WHAT IS REQUIRED —
Take the records below and set down exactly the lines from the one with "Where should I click to: Expand" to the one with "You are a GUI", ends included; do not copy the pictures.

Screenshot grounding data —
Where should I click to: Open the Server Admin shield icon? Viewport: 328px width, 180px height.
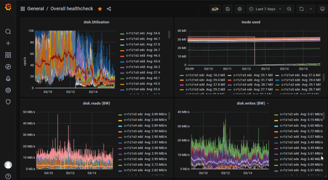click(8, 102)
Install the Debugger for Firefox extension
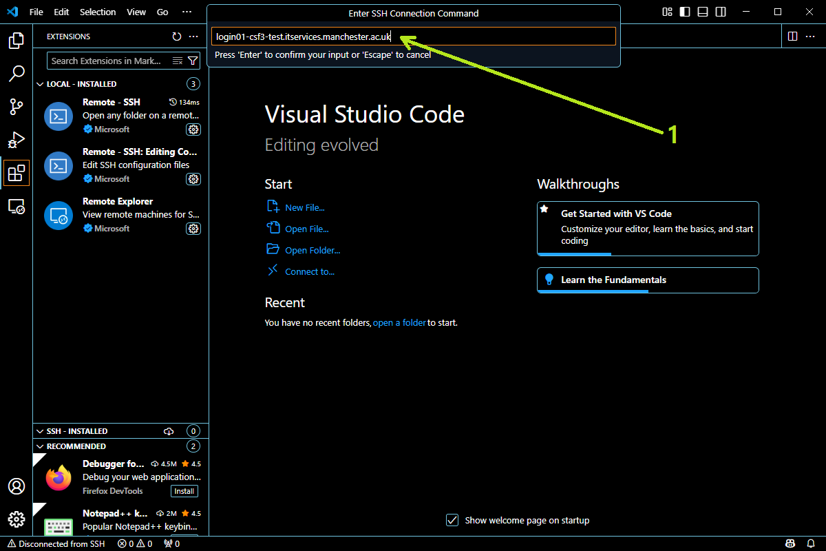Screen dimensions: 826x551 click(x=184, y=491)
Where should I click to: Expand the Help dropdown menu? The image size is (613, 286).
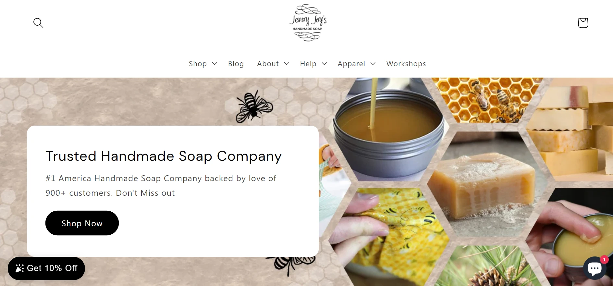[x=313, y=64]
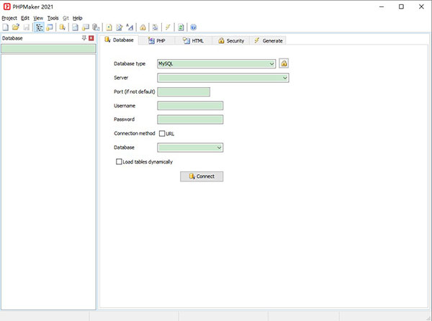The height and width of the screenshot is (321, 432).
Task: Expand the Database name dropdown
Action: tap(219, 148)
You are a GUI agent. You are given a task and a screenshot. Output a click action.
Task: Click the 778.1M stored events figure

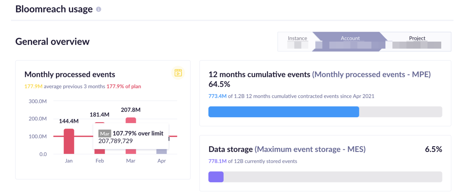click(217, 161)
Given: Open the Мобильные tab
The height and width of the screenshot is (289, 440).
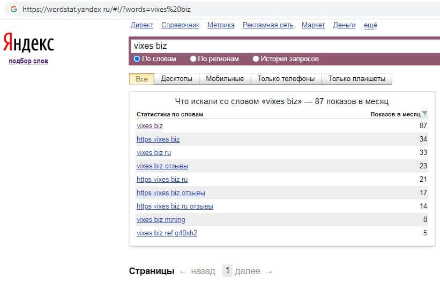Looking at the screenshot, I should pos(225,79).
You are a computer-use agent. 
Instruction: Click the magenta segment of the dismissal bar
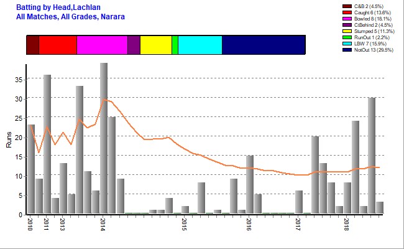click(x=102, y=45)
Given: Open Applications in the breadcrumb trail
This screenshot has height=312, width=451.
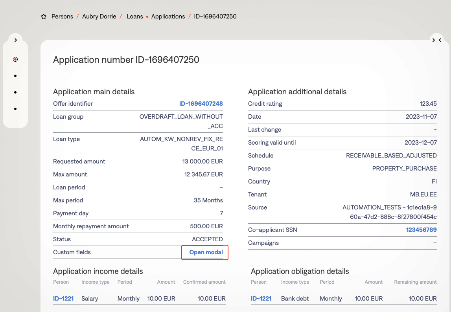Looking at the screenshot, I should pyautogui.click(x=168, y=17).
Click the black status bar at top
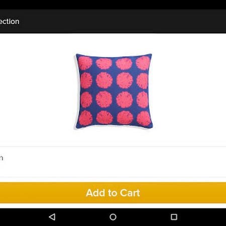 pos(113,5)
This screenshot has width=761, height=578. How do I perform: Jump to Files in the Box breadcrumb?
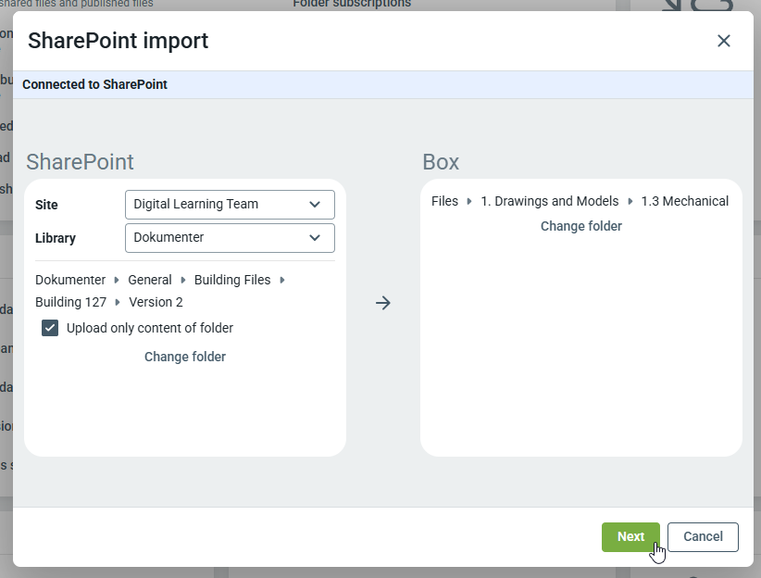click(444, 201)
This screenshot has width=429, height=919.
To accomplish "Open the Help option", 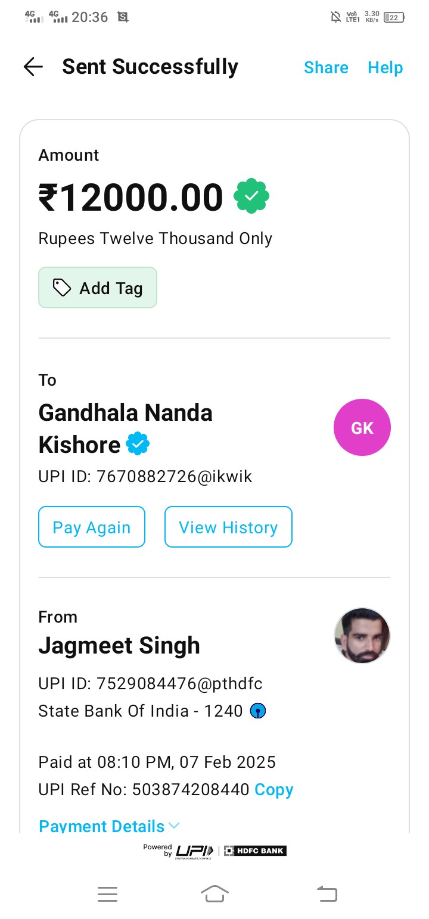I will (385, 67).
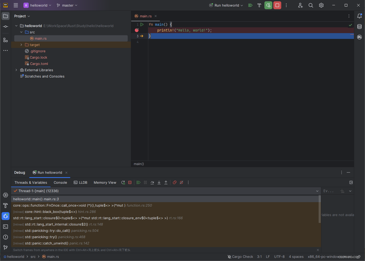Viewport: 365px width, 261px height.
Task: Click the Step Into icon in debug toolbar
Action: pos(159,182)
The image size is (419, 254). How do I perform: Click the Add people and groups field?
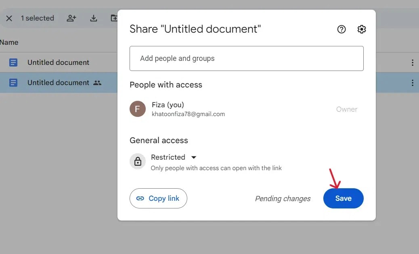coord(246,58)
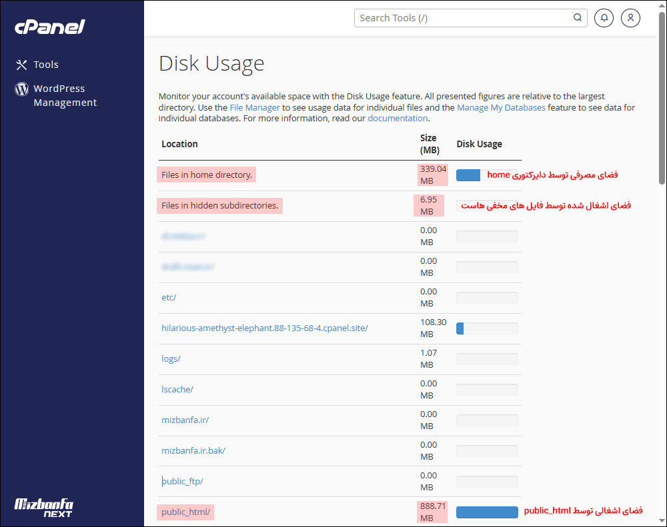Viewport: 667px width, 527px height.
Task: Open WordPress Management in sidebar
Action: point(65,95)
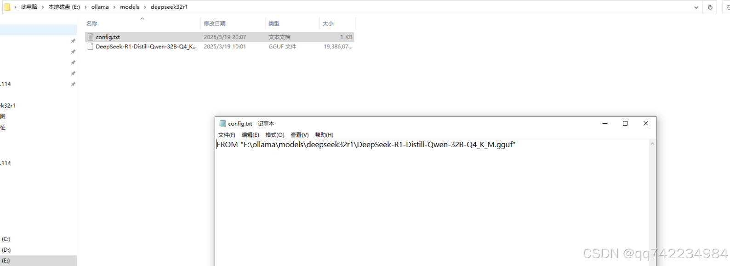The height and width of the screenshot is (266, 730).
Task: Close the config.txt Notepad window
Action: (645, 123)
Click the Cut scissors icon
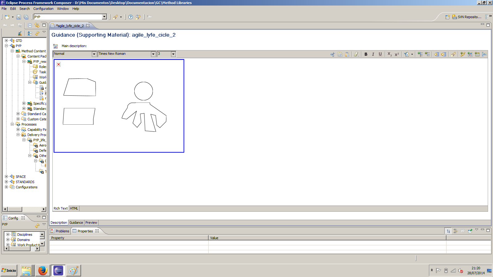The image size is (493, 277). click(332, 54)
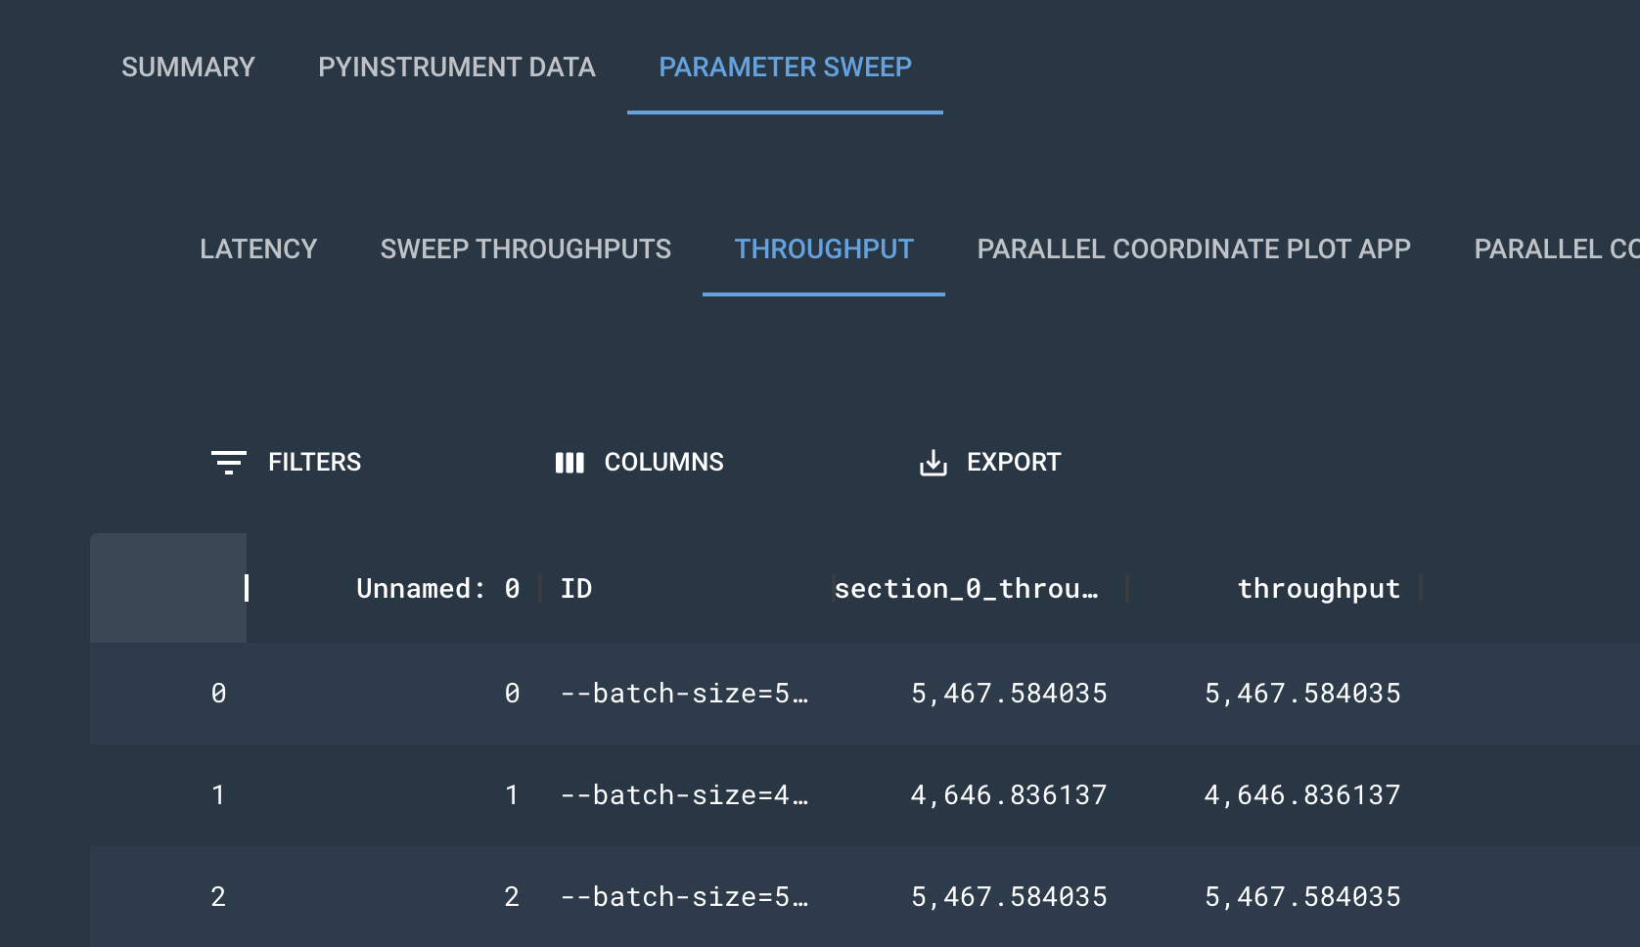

SOLUTION BELOW —
Where should I click to: Expand the Help dropdown menu? The image size is (613, 286).
[x=313, y=64]
The height and width of the screenshot is (321, 432).
Task: Expand the Database name dropdown
Action: tap(219, 148)
You are a GUI agent. You are given a task and a screenshot. Output a click action.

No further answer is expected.